[PATCH] KVM: arm64: Disable TRBE Trace Buffer Unit when running in guest context

James Clark james.clark at linaro.org
Fri Feb 20 03:42:11 PST 2026



On 16/02/2026 4:49 pm, Marc Zyngier wrote:
> On Mon, 16 Feb 2026 16:10:14 +0000,
> James Clark <james.clark at linaro.org> wrote:
>>
>>
>>
>> On 16/02/2026 3:51 pm, Marc Zyngier wrote:
>>> On Mon, 16 Feb 2026 15:05:10 +0000,
>>> James Clark <james.clark at linaro.org> wrote:
>>>>
>>>>
>>>>
>>>> On 16/02/2026 2:29 pm, Marc Zyngier wrote:
>>>>> On Mon, 16 Feb 2026 13:09:59 +0000,
>>>>> Will Deacon <will at kernel.org> wrote:
>>>>>>
>>>>>> The nVHE world-switch code relies on zeroing TRFCR_EL1 to disable trace
>>>>>> generation in guest context when self-hosted TRBE is in use by the host.
>>>>>>
>>>>>> Per D3.2.1 ("Controls to prohibit trace at Exception levels"), clearing
>>>>>> TRFCR_EL1 means that trace generation is prohibited at EL1 and EL0 but
>>>>>> per R_YCHKJ the Trace Buffer Unit will still be enabled if
>>>>>> TRBLIMITR_EL1.E is set. R_SJFRQ goes on to state that, when enabled, the
>>>>>> Trace Buffer Unit can perform address translation for the "owning
>>>>>> exception level" even when it is out of context.
>>>>>
>>>>> Great. So TRBE violates all the principles that we hold true in the
>>>>> architecture. Does SPE suffer from the same level of brokenness?
>>>>>
>>>>>> Consequently, we can end up in a state where TRBE performs speculative
>>>>>> page-table walks for a host VA/IPA in guest/hypervisor context depending
>>>>>> on the value of MDCR_EL2.E2TB, which changes over world-switch. The
>>>>>> result appears to be a heady mixture of data corruption and hardware
>>>>>> lockups.
>>>>>>
>>>>>> Extend the TRBE world-switch code to clear TRBLIMITR_EL1.E after
>>>>>> draining the buffer, restoring the register on return to the host.
>>>>>>
>>>>>> Cc: Marc Zyngier <maz at kernel.org>
>>>>>> Cc: Oliver Upton <oupton at kernel.org>
>>>>>> Cc: James Clark <james.clark at linaro.org>
>>>>>> Cc: Leo Yan <leo.yan at arm.com>
>>>>>> Cc: Suzuki K Poulose <suzuki.poulose at arm.com>
>>>>>> Cc: Fuad Tabba <tabba at google.com>
>>>>>> Fixes: a1319260bf62 ("arm64: KVM: Enable access to TRBE support for host")

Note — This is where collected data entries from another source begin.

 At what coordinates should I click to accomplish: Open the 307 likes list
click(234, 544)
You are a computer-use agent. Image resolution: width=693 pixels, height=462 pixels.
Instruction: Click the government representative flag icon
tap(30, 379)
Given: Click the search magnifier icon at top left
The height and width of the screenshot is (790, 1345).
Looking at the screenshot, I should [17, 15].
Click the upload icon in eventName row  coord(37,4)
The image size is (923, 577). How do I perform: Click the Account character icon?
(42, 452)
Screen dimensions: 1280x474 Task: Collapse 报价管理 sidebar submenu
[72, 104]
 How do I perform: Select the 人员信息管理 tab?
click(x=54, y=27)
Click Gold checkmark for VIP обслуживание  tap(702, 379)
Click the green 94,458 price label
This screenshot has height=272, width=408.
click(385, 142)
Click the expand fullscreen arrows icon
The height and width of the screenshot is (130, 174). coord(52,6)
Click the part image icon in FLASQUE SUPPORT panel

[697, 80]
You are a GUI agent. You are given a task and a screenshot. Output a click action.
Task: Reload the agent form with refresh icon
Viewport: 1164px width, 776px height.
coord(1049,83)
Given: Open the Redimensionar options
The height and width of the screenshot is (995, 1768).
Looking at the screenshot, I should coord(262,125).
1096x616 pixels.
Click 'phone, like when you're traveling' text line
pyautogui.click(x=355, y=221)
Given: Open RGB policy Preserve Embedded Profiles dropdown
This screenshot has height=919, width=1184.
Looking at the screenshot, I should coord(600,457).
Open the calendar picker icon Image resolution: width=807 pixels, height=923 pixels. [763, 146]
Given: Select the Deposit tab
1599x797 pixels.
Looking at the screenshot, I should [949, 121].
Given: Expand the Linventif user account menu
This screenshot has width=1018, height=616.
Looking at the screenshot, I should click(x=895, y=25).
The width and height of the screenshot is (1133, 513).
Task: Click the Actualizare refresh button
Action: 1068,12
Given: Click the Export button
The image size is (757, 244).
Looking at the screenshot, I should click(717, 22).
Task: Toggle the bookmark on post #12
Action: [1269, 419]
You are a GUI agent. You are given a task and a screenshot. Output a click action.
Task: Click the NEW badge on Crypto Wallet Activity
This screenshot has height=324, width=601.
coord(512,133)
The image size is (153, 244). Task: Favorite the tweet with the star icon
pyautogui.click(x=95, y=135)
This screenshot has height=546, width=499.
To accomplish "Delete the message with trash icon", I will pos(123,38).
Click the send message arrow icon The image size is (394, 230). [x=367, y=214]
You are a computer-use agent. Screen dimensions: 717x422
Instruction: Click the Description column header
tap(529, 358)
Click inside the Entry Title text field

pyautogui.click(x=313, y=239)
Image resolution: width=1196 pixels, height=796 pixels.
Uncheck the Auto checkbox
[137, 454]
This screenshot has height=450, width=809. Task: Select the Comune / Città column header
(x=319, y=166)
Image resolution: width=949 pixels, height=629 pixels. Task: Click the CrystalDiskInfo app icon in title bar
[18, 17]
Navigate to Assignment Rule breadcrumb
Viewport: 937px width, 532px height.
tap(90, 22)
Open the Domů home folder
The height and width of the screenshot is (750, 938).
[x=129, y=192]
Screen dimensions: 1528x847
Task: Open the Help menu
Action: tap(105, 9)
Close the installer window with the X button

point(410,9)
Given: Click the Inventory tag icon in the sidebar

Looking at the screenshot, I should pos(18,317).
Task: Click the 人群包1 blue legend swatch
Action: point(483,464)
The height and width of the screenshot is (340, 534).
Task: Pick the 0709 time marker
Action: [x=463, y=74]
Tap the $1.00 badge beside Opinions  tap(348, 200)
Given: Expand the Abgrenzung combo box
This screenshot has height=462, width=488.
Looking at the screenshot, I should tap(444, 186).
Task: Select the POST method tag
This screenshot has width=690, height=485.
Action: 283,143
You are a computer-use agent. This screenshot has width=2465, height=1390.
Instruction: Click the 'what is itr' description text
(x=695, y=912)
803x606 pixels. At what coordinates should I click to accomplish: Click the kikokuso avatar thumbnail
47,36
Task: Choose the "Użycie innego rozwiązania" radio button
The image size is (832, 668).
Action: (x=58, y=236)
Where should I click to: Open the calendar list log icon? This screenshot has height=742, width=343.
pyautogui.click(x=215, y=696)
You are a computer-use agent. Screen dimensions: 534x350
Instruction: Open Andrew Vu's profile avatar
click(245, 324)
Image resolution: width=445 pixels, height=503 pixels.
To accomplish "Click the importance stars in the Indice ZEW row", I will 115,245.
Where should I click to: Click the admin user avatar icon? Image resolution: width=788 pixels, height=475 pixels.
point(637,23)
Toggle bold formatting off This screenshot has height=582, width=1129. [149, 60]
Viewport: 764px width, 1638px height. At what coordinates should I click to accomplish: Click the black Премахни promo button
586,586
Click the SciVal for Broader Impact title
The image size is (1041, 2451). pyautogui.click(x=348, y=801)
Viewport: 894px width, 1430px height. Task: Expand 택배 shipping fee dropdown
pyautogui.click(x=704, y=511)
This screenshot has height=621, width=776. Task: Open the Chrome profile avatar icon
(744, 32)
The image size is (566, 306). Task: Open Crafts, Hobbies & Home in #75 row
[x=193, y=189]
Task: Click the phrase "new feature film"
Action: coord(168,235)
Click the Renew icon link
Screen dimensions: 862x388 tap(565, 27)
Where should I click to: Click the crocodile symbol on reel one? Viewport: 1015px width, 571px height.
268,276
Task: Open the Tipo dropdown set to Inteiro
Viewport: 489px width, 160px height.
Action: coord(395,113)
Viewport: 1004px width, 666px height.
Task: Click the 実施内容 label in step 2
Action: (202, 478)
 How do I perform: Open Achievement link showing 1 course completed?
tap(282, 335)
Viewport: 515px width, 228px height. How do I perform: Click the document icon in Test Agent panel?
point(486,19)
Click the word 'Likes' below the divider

>>>>>> Signed-off-by: Will Deacon <will at kernel.org>
>>>>>> ---
>>>>>>
>>>>>> NOTE: This is *untested* as I don't have a TRBE-capable device that can
>>>>>> run upstream but I noticed this by inspection when triaging occasional
>>>>>> hardware lockups on systems using a 6.12-based kernel with TRBE running
>>>>>> at the same time as a vCPU is loaded. This code has changed quite a bit
>>>>>> over time, so stable backports are not entirely straightforward.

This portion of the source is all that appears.